■ YOUR TASK: For the material that follows, return exactly the lines from the one with "The image size" through the one with "Task: Click the", both ends included.

■ WORKING DATA:
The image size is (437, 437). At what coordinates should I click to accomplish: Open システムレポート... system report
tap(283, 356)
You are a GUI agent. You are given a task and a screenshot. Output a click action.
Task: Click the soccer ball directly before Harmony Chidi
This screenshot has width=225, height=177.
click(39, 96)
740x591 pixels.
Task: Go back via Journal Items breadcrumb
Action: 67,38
--
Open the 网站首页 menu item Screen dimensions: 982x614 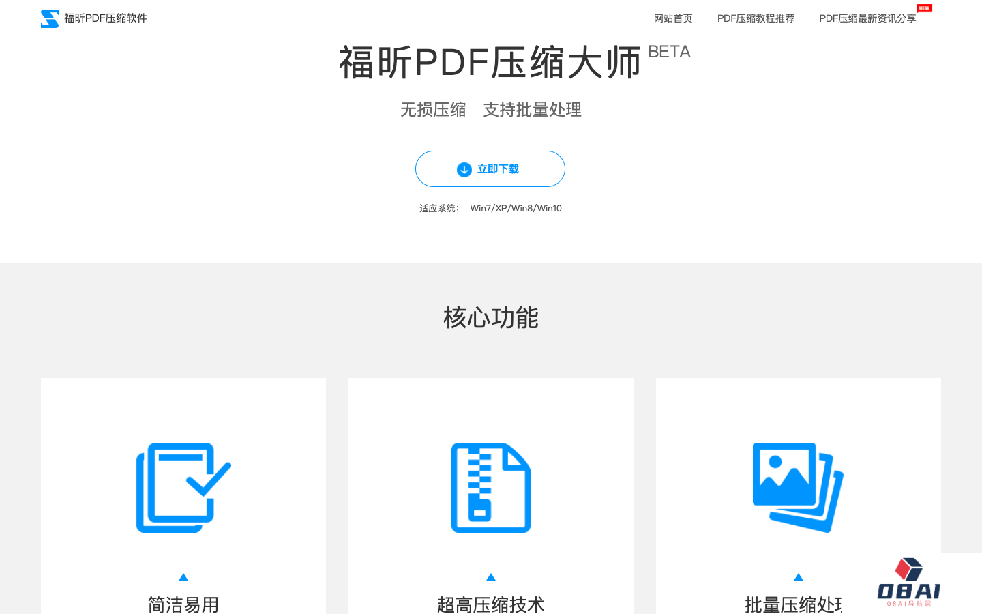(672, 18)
...
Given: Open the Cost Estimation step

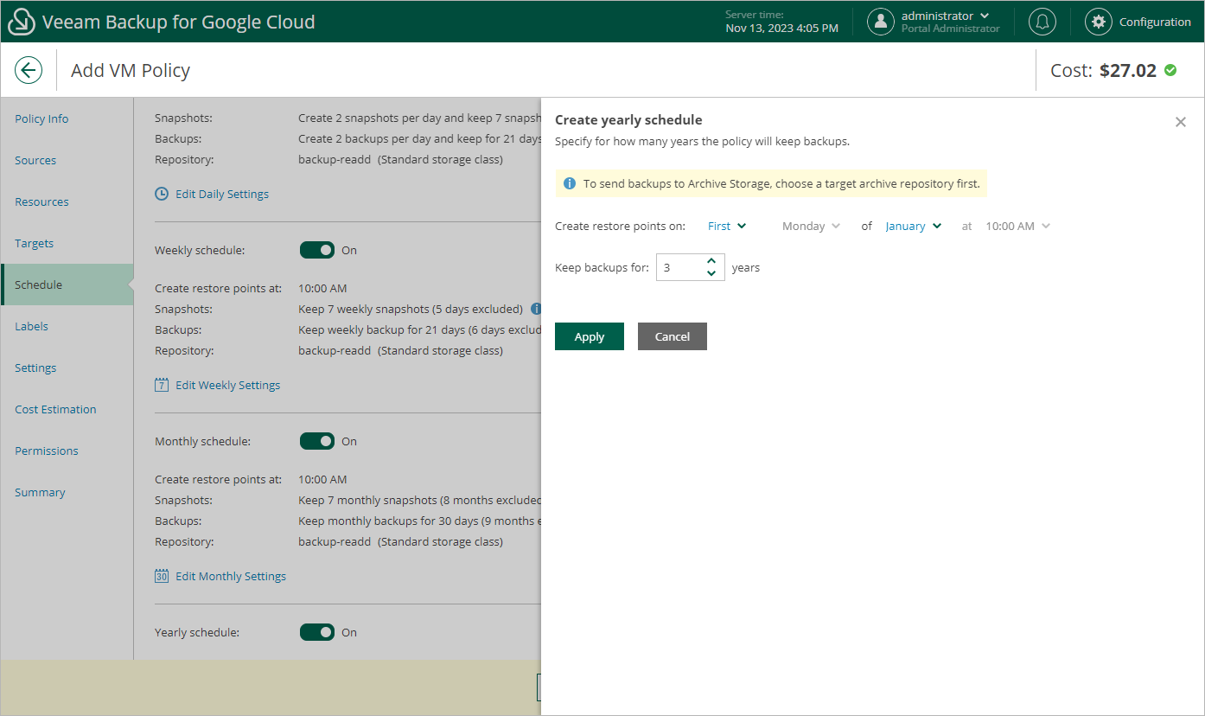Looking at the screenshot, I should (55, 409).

■ SOLUTION FOR THIS EXERCISE:
The image size is (437, 437). At what coordinates should I click to accomplish: Open システムレポート... system report
tap(283, 356)
You are a GUI agent. You are given a task and a screenshot. Output a click action.
Task: Click the soccer ball directly before Harmony Chidi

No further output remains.